◆ **Problem**: Write the next part of the R documentation for `dig_contrasts()`, picking up after its final sentence and keeping its roxygen comment format.

◆ **Source extract**:
<<<<

R/dig_contrasts.R
In nuggets: Extensible Data Pattern Searching Framework

Documented in dig_contrasts

#' Search for paired contrast patterns
#'
#' @description
#' `r lifecycle::badge("deprecated")`
#'
#' Contrast patterns are a generalization of association rules that allow
#' for the specification of a condition under which there is a significant
#' difference in some statistical feature between two numeric variables.
#'
#' \describe{
#'   \item{Scheme:}{`theta(xvar) >> theta(yvar) | C`\cr\cr
#'     The feature `theta` of the first variable `xvar` is significantly higher
#'     than the feature `theta` of the second variable `yvar` under the
#'     condition `C`.}
#'   \item{Example:}{`mean(daily_ice_cream_income) >> mean(daily_tea_income) | sunny`\cr\cr
#'     The *mean* of *daily ice-cream income* is significantly higher than
#'     the *mean* of *daily tea income* under the condition of *sunny weather*.}
#' }
#'
#' The contrast is computed using
#' a statistical test, which is specified by the `method` argument. The
#' function computes the contrast between all pairs of variables, where the
#' first variable is specified by the `xvars` argument and the second variable
#' is specified by the `yvars` argument. The contrast is computed in sub-data
#' corresponding to conditions generated from the `condition` columns. The
#' `dig_contrasts()` function supports crisp conditions only, i.e., the
#' condition columns must be logical.

>>>>

◆ **Information provided**:
<<<<

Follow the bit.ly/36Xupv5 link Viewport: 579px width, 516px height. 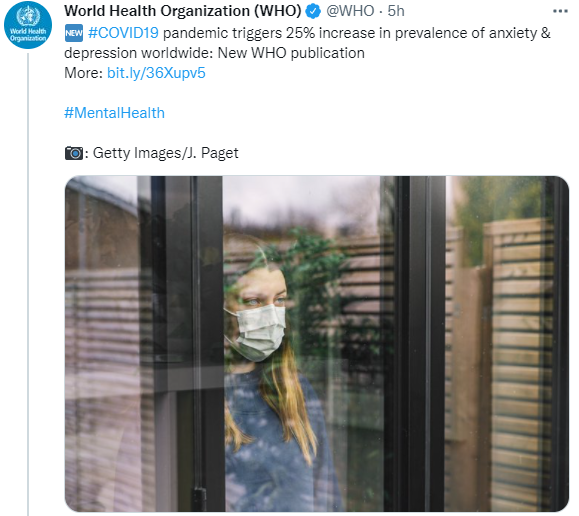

>>>>

◆ **Task result**:
#'
#' @param x a matrix or data frame with data to search in.
#' @param condition a tidyselect expression (see
#'      [tidyselect syntax](https://tidyselect.r-lib.org/articles/syntax.html))
#'      specifying the columns to use as condition predicates
#' @param xvars a tidyselect expression (see
#'      [tidyselect syntax](https://tidyselect.r-lib.org/articles/syntax.html))
#'      specifying the columns to use for computation of contrasts
#' @param yvars a tidyselect expression (see
#'      [tidyselect syntax](https://tidyselect.r-lib.org/articles/syntax.html))
#'      specifying the columns to use for computation of contrasts
#' @param method a character string indicating which contrast to compute.
#'      One of `"t"`, `"wilcox"`, or `"var"`. `"t"` (resp. `"wilcos"`) compute
#'      a parametric (resp. non-parametric) test on equality in position, and
#'      `"var"` performs the F-test on equality of variance.
#' @param alternative indicates the alternative hypothesis and must be one of
#'      `"two.sided"`, `"greater"` or `"less"`. `"greater"` corresponds to
#'      positive association, `"less"` to negative association.
#' @param min_length the minimum size (the minimum number of predicates) of the
#'      condition to be generated (must be greater or equal to 0). If 0, the empty
#'      condition is generated in the first place.
#' @param max_length The maximum size (the maximum number of predicates) of the
#'      condition to be generated. If equal to Inf, the maximum length of conditions
#'      is limited only by the number of available predicates.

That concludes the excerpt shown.